Monday, 23 May 2011

Paper - Computer-mediated communication effects on disclosure, impressions and interpersonal evaluations

1. Tidwell LC, Walther JB. Computer-Mediated Communication Effects on Disclosure, Impressions, and Interpersonal Evaluations: Getting to Know One Another a Bit at a Time. Human Communication Research. 2002;28(3):317-348. Available at:

Useful paper describing 3 different theories of how people interact and an experiment to try to find out which might be right!

Social information processing (SIP) theory (Walther 1992) suggests that people adapt to a lack of nonverbal cues to the remaining cues available such as content and linguistic strategies. Also related to a hyperpersonal perspective of computer-mediated communication, which argues that in the absence of nonverbal cues people form deeper (not broader) impressions of each other, suggesting that detailed information is shared on a smaller range of areas.

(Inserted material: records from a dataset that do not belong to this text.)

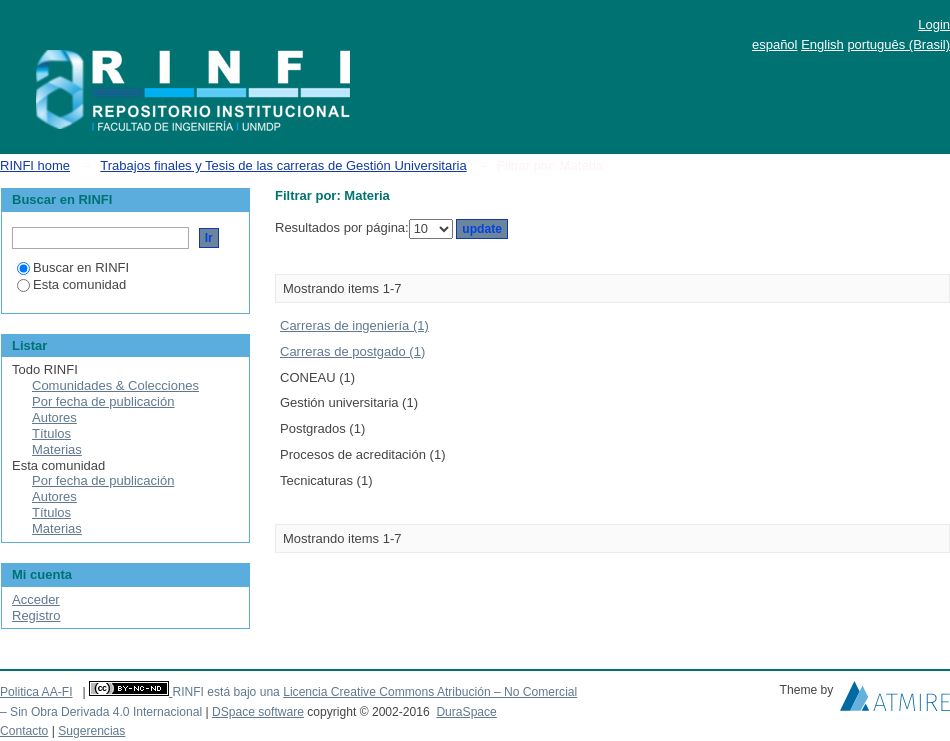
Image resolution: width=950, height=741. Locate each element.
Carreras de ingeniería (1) (354, 325)
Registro (36, 615)
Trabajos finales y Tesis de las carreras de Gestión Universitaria (283, 165)
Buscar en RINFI (73, 267)
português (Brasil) (898, 44)
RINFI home (35, 165)
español (775, 44)
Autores (54, 417)
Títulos (51, 433)
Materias (57, 449)
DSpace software (258, 712)
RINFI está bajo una (225, 692)
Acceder (36, 599)
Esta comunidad (71, 284)
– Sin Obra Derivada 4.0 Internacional (101, 712)
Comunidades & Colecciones (115, 385)
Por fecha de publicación (103, 401)
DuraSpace (466, 712)
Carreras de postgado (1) (352, 351)
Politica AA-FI (36, 692)
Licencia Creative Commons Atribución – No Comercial (430, 692)
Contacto (24, 731)
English (822, 44)
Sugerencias (91, 731)
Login (934, 24)
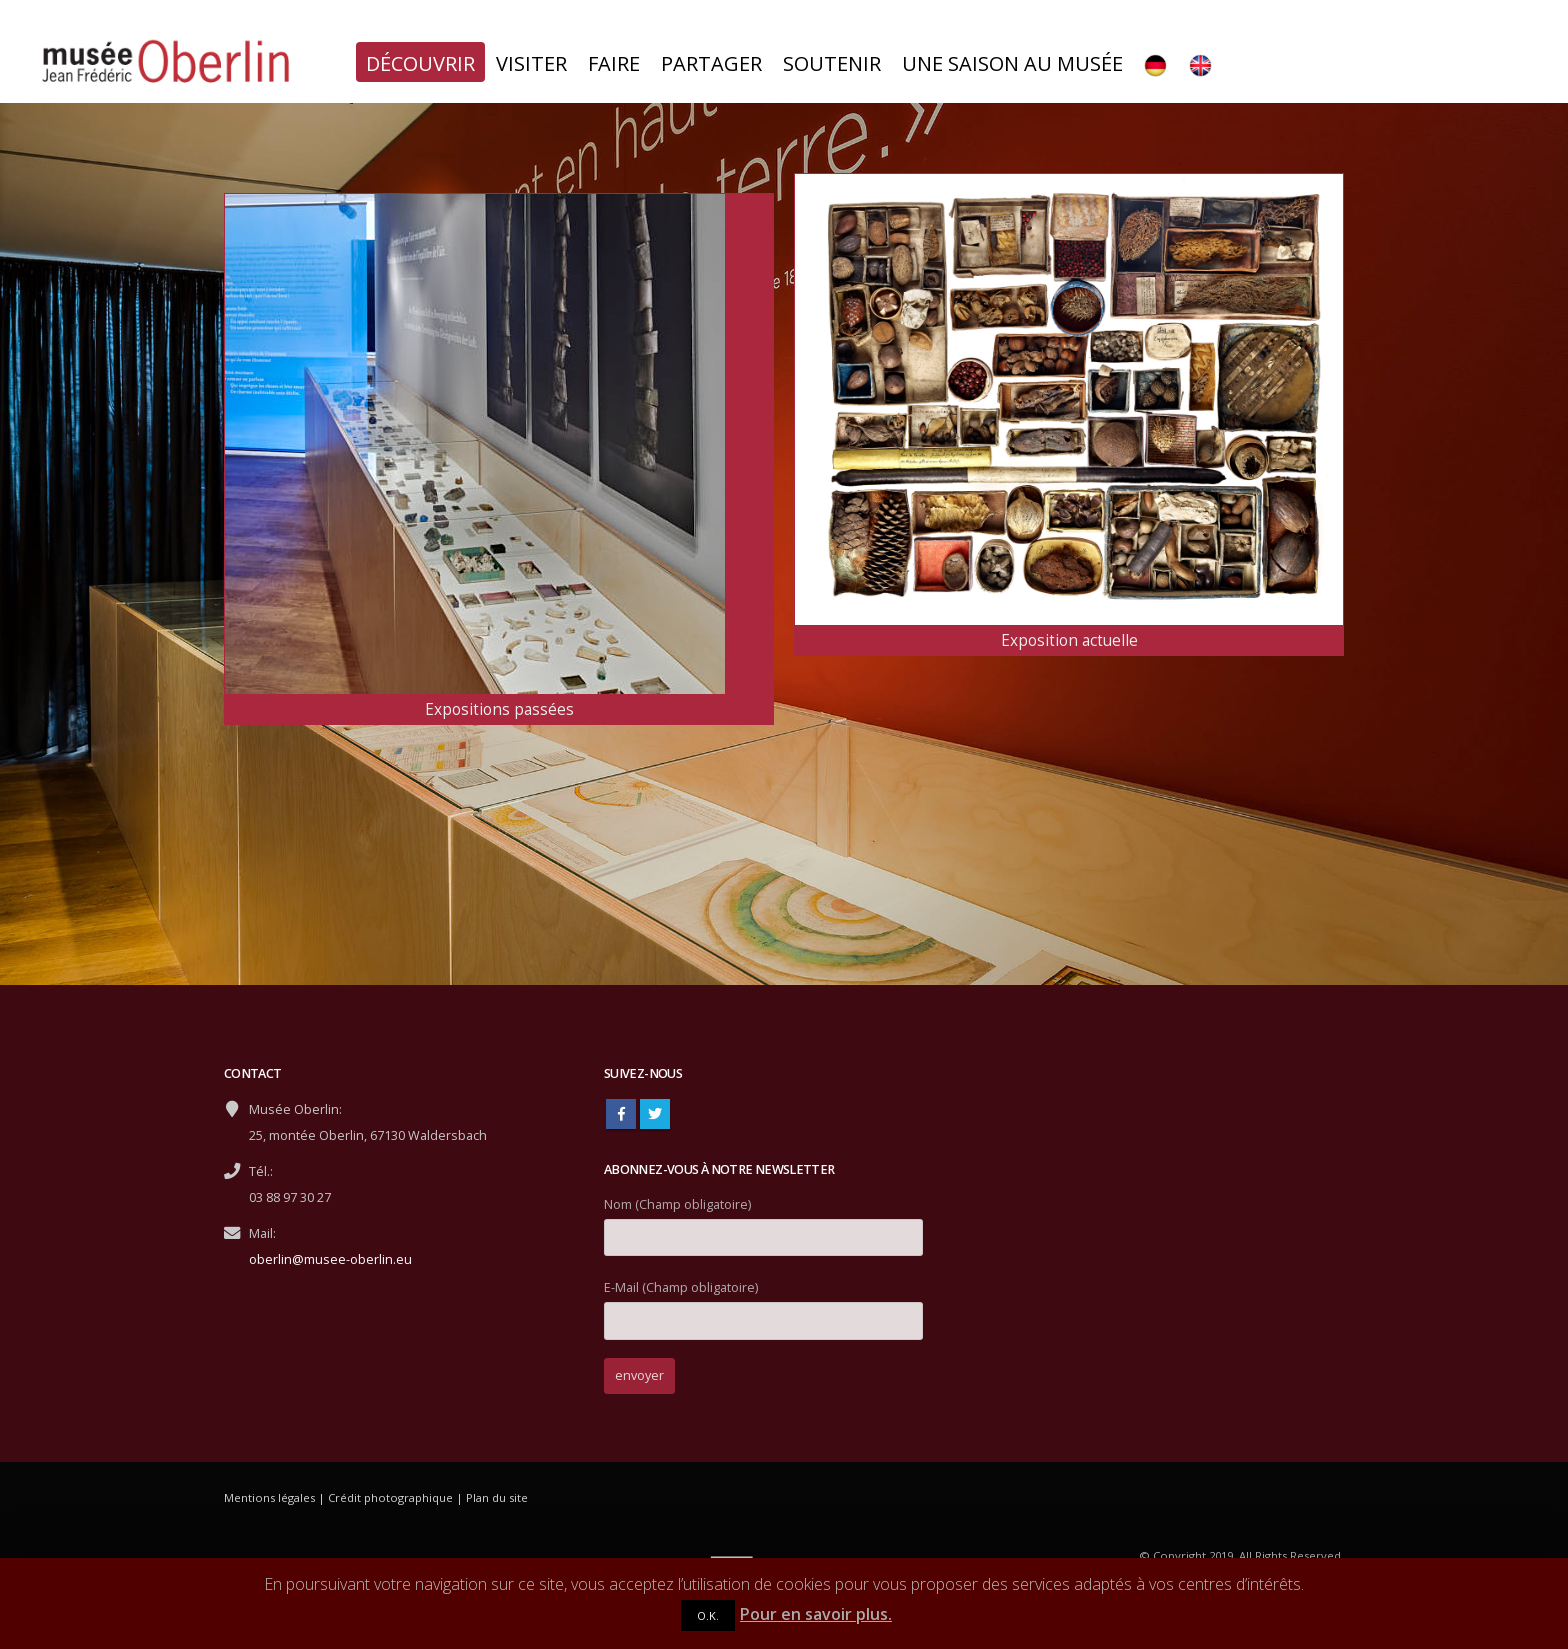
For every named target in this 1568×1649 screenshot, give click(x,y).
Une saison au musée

Social identity and deindividaution (SIDE) theory (Lea & Spears, 1992) suggest that rather than a hyperpersonal perspective, the absence of nonverbal cues means that the person is reduced to forming impressions based on social categories of the communicators. This reduces the individual aspect, and increases the group image.

Uncertainty Reduction Theory (URT) (Berger & Calabrese, 1975) sounds pretty interesting. This paper suggests that it hasn't really been evaluated for online (computer-mediated) stuff, but this paper was published in 2002 so worth following up on that. 7 strategies people employ to reduce uncertainty about the people you deal with. I think it's worth following up on this.

The methodology seems really pretty labour-intensive and hardcore, but could be useful to bear in mind. They use a panel of three judges to encode the text they get back - I think that would be outside the scope of my work but useful to note that the lack of separate judges may introduce bias. Also the difficulty of trying to get the same number of phrases in face-to-face and computer-mediated situations. They allowed 4 times as much time for the email conversation as for the face to face one, and still the number of utterances in the face-to-face experiments was twice that of the online conversation. I guess length of utterance would be worth looking at, plus they were using an email system which may have had a little lag. Also the interface may have encouraged longer messages, rather than the short ones people type in Skype (for example).

They seem to find in favour of the hyperpersonal model for CMC - people asked more direct questions over email and found out more about each other, but on a comparatively limited range of subjects. It would be interesting to see if this finding has been ported to MMOGs yet, with their avatars and guilds and 3-d representations, or not.